I think it is great! Inexpensive, pretty, and able to hold a large collection of tools. It has great tool visibility and uses a minimum of hardware to make. Jan Zoltowski has done a brilliant job of refining the basic tool cabinet design.
While I am not a purist, I am a predominantly hand tool user and this is a hand tool cabinet, so I see this from a hand tool users perspective. If you look through my blog you will find more than one tool storage design. You will also see where I have critiqued my own designs fairly severely. I am apparently never satisfied with my own tool storage. So don’t take my snarking on this cabinet as a deal breaker. It is still a great design and with a bit of modification would be a near perfect design.
Personally, I would strongly advise a few changes but these are things that only a predominately hand tool user would notice. I am making a few assumptions here, but the construction of the box and the scene may give us a few details about this author. He is creative, skilled and careful. He can examine designs and reduce them to their simple ideals. His plan however is clearly set up to be built with a tablesaw. This is one of the clear signs of a predominately power tool user. The flaws in this cabinet are not ones that a predominantly power tool user would normally notice or care about without them being pointed out. I would probably pass on pointing this out except for one important detail. This is a hand tool cabinet. It is a very nice hand tool cabinet. I think a review of it by a predominantly hand tool user is a very good idea.
It is a superb cabinet but it needs to be modified for use. Having spent years trying to cram an entire set of tools in an ordered but tiny space, I am only beginning to learn that tight storage is superseded by ease of access, removal and replacement.

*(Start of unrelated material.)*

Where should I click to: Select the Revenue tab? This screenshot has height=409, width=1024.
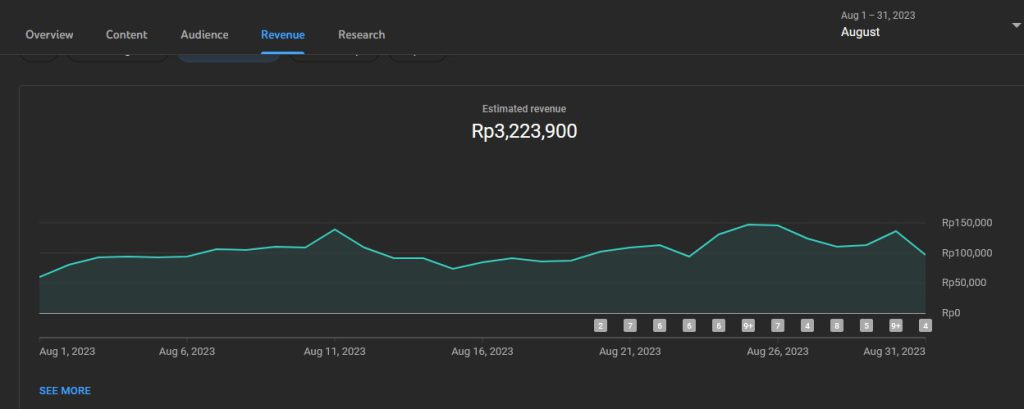[283, 35]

Some empty space needs to exist in a tool box that will be used. This is a lesson that I continue to ignore to the detriment of my own tool boxes. There are many important qualities to a tool box, one of the most important qualities is to be able to take out and replace a tool easily. In a tool rack close to your work, it is ideal that you can remain organized by easily put tools where they belong instead of laying them on your bench.
With a single central cabinet, you are forced to take a few tools to the work area at times, but since you will be grabbing more than one tool at a time it is even more important that you can take and replace tools with ease and safety.

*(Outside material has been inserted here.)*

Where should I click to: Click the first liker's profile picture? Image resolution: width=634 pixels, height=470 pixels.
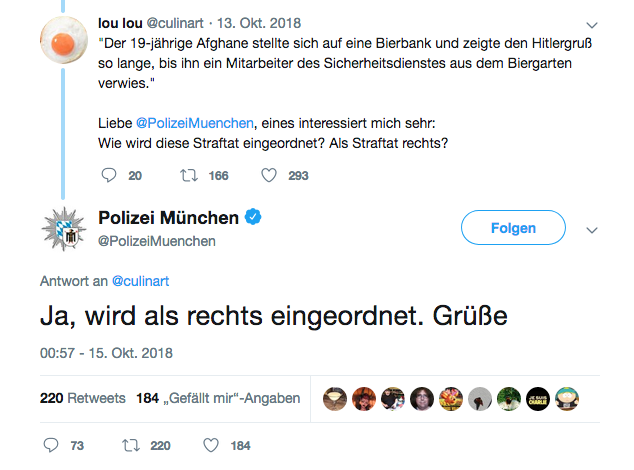(x=335, y=398)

Examine the main photo of this cabinet. With the tools intact, a lot of the tools are way out of reach. This looks to me like a power tool using, hand tool collector has made a perfect display. Inexpensive, pretty, and high enough to make a great visual impression.
Since a rechargeable drill and drill press will do almost all of a power tool users screw driving and drilling, those brace bits are best left way up on the left where they can never be reached. I mean this, since I use a rechargeable drill and drill press regularly. A brace and bit can do an amazing job, but for me they remain a specialty tool.
Since the tool box uses table saw finger joints, the odds are good that the dovetail saws are predominantly ornamental. The difficulty in getting them out, without standing on a stool, is not a problem in this case. When I look at making this case, the first thing I want to do is convert it to dovetails. In other words, the way the saws are stored here would not be acceptable to me.
The highly ornamental long chisels on the right are expensive and are not the first ones that I would grab. Hopefully in this case they will never be used, and hopefully the owner will not tolerate someone putting finger prints on them. Otherwise the screwdrivers above them are set to fall one of the times the chisels are removed and will probably injure a foot or break on the floor.
This cabinet has truing and jack planes out of reach and specialty planes right at hand. This works for a power tool user that needs hand tools for a few operations, but it would never do for a seriously dedicated hand tool user.
If you removed a few of the tools that are only going to be used once a year, and carefully store them in a tool chest, then you would have more than enough room to make this cabinet safe and convenient.
While I think this design needs a bit of modification, I still think this is the best all purpose, inexpensive, central, hand tool cabinet design that I have seen to date. All that and the plans are free!